▶ [YOUR TASK]: Here the job is to transcribe only the lines from the one containing "1140x641 pixels. How" through the last line below, exactly as written; please leave out pictures.

##############################

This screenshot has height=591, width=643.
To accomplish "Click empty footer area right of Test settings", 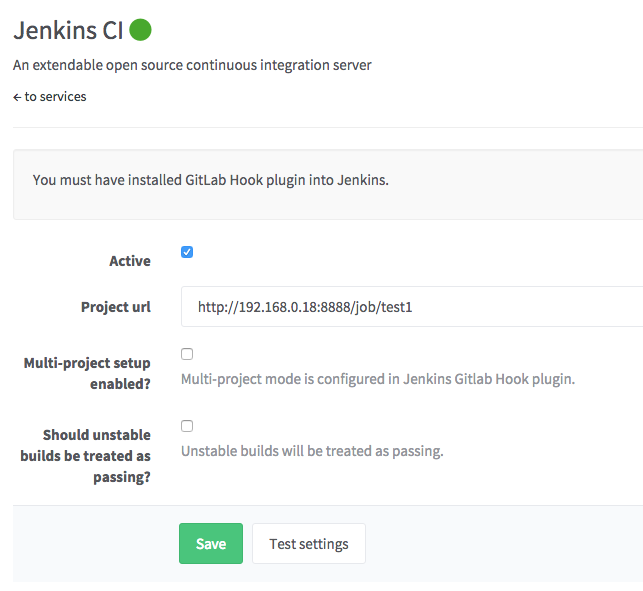I will (500, 544).
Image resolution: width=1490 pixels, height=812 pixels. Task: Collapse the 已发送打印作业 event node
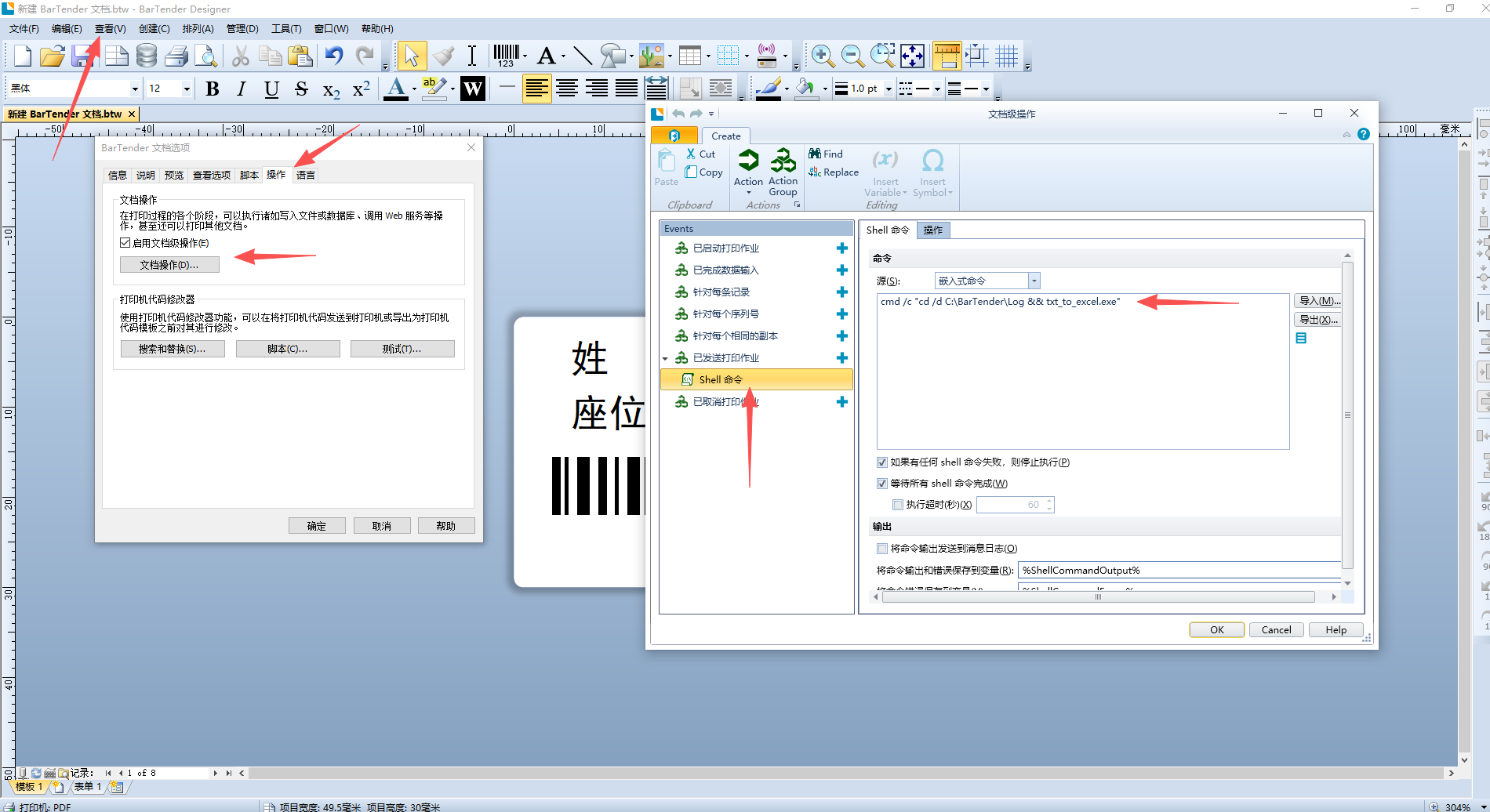click(x=666, y=358)
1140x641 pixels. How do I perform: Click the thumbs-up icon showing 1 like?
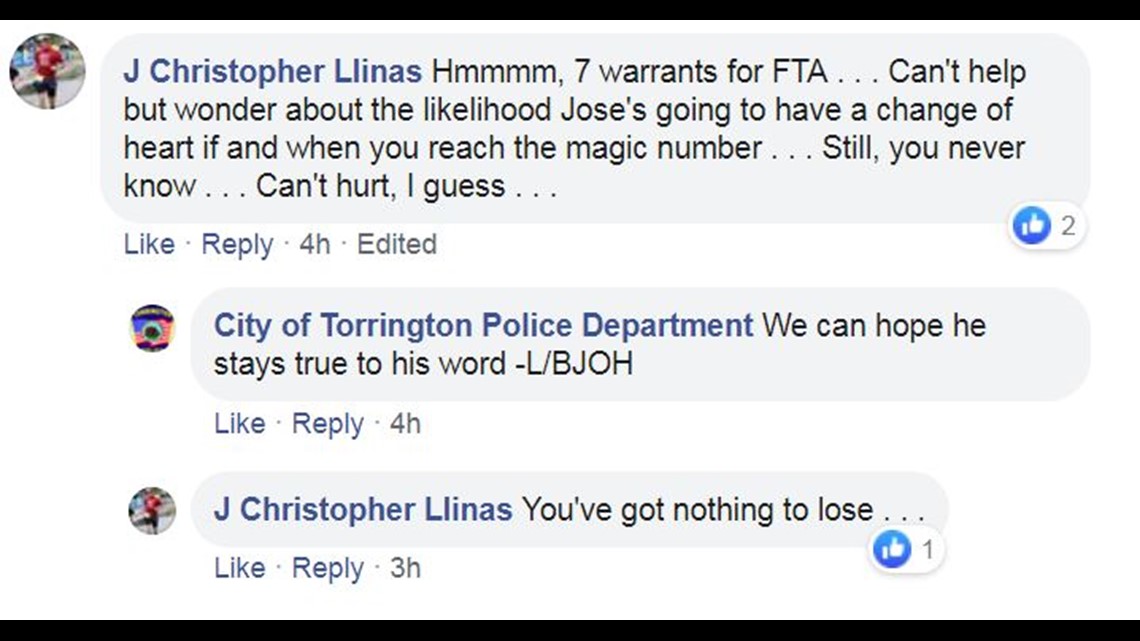892,549
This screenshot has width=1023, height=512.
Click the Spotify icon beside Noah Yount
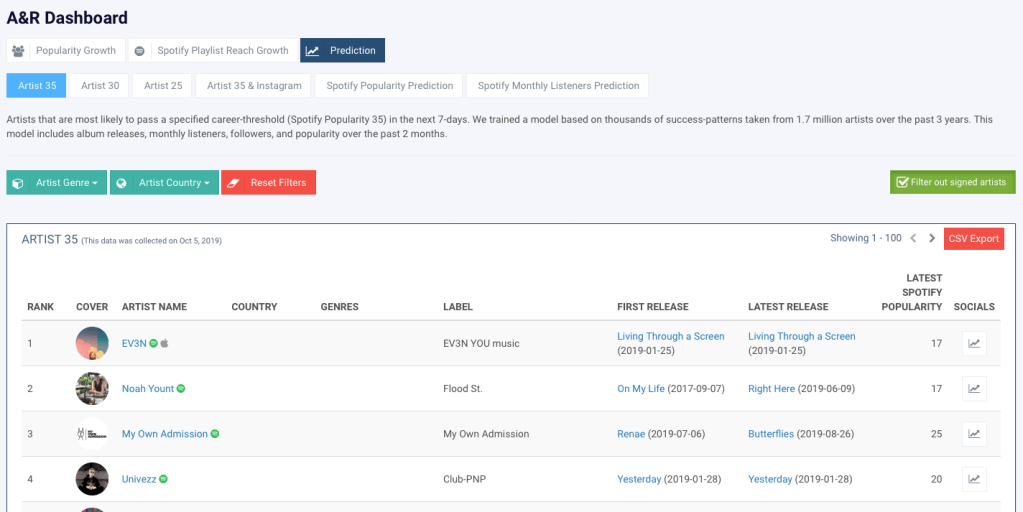(182, 389)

##############################

▶ [REPLY TO THE TASK]:
1140x641 pixels. How do I perform: Click the thumbs-up icon showing 1 like?
892,549
This screenshot has width=1023, height=512.
Click the Spotify icon beside Noah Yount
(182, 389)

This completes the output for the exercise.